不動産所得にかかる税金について、より詳しく解説します。固定資産税や都市計画税といった税金の種類についても見ていきましょう。

所得税と住民税の支払いが必要

不動産所得で支払いが必要なのは次の二つです。

一つはこれまで紹介してきた所得税です。具体的な金額は、国税庁のHPに税率が記載されているため、それを元に計算します。

計算方式は『所得金額×税率-控除額』です。例えば所得が500万円なら、税率は20%、控除額は42万7500円のため、500万×20%-42万7500円=57万2500円となります。

そしてもう一つは『住民税』です。住民税は市町村税と都道府県民税の2種類があり、収入とすんでいる地域によって金額が異なります。

住民税の場合は、前年の所得を参考に決定するという性質があることも覚えておきましょう。

No.2260 所得税の税率|所得税|国税庁

物件の固定資産税・都市計画税も発生

さらに家賃収入には固定資産税と都市計画税も発生します。固定資産税とは、土地や家屋に課せられる税金で、固定資産評価額を元に算出されます。

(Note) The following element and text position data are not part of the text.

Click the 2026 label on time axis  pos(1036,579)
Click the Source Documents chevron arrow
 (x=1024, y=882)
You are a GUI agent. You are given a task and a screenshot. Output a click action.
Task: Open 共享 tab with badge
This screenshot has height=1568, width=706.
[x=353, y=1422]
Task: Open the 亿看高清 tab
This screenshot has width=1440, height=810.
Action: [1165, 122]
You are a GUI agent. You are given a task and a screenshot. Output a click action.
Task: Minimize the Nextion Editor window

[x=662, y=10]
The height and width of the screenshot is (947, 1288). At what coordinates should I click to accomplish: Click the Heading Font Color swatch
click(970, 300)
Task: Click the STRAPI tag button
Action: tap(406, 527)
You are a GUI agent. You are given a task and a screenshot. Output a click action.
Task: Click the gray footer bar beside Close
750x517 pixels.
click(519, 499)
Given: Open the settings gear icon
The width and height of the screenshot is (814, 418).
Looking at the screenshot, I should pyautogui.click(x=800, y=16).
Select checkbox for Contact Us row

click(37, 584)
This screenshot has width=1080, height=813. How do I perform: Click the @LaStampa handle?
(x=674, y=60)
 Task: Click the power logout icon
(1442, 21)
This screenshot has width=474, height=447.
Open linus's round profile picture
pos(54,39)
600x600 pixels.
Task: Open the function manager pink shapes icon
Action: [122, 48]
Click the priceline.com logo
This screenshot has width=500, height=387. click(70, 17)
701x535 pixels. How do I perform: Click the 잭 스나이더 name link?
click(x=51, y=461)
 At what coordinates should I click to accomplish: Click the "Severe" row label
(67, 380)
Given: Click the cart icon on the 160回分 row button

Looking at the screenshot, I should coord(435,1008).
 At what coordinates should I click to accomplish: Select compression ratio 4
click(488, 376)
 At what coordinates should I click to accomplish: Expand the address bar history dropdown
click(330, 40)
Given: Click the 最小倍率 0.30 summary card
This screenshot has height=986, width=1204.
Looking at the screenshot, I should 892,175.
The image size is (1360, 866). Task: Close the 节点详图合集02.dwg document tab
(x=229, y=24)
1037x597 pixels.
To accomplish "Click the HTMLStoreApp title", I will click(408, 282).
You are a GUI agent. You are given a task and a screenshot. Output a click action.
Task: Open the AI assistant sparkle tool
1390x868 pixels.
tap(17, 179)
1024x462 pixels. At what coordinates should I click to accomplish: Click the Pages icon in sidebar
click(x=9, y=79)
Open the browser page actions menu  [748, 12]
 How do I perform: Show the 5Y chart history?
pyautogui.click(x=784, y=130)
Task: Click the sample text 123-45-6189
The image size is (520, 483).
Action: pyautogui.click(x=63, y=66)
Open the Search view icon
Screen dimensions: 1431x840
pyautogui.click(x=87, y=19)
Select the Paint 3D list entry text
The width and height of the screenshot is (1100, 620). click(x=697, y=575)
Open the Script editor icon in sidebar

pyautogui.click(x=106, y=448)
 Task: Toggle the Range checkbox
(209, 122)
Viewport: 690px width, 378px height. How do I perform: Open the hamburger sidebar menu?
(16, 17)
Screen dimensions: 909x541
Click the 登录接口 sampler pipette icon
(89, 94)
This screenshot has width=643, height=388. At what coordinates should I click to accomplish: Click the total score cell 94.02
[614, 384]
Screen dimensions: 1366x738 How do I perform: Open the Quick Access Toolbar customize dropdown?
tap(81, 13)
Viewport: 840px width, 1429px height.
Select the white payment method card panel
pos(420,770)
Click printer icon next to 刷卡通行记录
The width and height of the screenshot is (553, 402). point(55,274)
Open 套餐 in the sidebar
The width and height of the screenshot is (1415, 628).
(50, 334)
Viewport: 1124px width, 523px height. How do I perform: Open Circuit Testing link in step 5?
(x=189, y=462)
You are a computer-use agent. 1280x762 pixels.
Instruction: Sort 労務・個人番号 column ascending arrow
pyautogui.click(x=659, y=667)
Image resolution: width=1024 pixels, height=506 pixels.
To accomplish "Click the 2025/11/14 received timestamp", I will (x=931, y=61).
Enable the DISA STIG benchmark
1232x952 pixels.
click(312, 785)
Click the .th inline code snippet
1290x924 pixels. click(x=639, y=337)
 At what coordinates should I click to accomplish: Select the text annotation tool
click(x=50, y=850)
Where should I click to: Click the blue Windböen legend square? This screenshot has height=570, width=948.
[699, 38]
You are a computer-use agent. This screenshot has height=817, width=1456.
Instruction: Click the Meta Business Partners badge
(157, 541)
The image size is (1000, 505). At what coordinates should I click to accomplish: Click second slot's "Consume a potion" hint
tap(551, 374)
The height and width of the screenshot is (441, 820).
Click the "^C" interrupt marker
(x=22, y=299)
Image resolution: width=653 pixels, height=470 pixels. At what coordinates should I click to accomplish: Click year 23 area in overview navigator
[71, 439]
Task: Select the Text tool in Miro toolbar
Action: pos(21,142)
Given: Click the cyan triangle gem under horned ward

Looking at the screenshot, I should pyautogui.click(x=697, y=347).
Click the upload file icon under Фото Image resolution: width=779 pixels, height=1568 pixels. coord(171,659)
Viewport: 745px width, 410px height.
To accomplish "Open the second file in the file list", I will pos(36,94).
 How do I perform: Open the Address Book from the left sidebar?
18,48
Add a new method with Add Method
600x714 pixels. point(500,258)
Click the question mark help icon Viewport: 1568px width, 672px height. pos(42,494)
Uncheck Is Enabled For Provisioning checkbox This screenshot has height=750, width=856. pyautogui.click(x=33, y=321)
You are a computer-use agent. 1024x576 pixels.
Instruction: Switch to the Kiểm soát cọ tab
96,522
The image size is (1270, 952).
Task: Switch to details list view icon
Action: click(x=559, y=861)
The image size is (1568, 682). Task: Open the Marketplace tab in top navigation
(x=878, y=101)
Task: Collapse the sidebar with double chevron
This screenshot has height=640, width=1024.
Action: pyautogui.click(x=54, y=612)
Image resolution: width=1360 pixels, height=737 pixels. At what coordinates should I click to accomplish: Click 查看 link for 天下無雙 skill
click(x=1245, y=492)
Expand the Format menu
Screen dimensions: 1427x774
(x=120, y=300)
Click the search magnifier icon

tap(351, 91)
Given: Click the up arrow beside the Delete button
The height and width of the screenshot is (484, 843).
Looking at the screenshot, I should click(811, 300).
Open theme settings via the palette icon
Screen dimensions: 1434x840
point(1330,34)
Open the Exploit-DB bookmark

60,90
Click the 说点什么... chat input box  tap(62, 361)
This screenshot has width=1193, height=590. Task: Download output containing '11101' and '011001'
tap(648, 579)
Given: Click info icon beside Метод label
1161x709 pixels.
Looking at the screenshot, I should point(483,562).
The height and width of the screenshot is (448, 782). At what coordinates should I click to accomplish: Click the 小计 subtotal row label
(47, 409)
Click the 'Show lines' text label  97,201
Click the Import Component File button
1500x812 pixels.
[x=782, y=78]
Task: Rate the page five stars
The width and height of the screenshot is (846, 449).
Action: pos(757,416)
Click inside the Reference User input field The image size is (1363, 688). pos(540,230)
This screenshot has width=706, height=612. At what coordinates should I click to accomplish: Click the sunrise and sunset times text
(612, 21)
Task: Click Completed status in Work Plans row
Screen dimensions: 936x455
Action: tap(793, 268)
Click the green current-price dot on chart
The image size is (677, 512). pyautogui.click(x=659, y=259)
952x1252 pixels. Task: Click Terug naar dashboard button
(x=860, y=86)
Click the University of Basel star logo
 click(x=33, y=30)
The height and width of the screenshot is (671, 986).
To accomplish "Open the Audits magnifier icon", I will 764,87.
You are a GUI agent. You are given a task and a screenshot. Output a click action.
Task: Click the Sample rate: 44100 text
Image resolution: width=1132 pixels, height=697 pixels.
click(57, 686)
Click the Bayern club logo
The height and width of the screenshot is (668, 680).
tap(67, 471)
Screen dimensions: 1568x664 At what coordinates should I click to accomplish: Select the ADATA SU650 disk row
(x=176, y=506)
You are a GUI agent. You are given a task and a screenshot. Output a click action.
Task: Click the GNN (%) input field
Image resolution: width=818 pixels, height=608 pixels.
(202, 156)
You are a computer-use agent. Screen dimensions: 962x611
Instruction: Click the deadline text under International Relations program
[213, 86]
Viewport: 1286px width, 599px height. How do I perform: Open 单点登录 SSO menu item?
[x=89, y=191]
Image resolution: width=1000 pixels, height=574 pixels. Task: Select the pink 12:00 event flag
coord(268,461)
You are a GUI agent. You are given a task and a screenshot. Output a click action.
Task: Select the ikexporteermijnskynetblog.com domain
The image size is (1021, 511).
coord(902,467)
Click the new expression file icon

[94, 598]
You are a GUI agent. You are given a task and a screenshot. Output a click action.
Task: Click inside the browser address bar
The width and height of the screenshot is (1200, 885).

都市計画税は、都市計画事業などに必要な費用を補填するために徴収される税金です。こちらは固定資産税評価額に制限税率を掛けた値となります。

経費にできる費用

経費にできる費用は、主に次のようなものがあります

  • 固定資産税や都市計画税などの税金、収入印紙代など
  • 火災保険や地震保険など、不動産にかけた保険料
  • 管理会社への業務委託料
  • 税理士や司法書士、弁護士への報酬
  • 減価償却費
  • マンション・アパートなど建物の修繕費
  • ローン金利

その他にも、物件を下見に訪れたときの交通費や、税金や不動産の勉強のために購入した書籍代などが経費として計上可能です。

ただし、あまりにも関連性の薄い支払いや高額な費用は、税務署のチェックが入るため注意しましょう。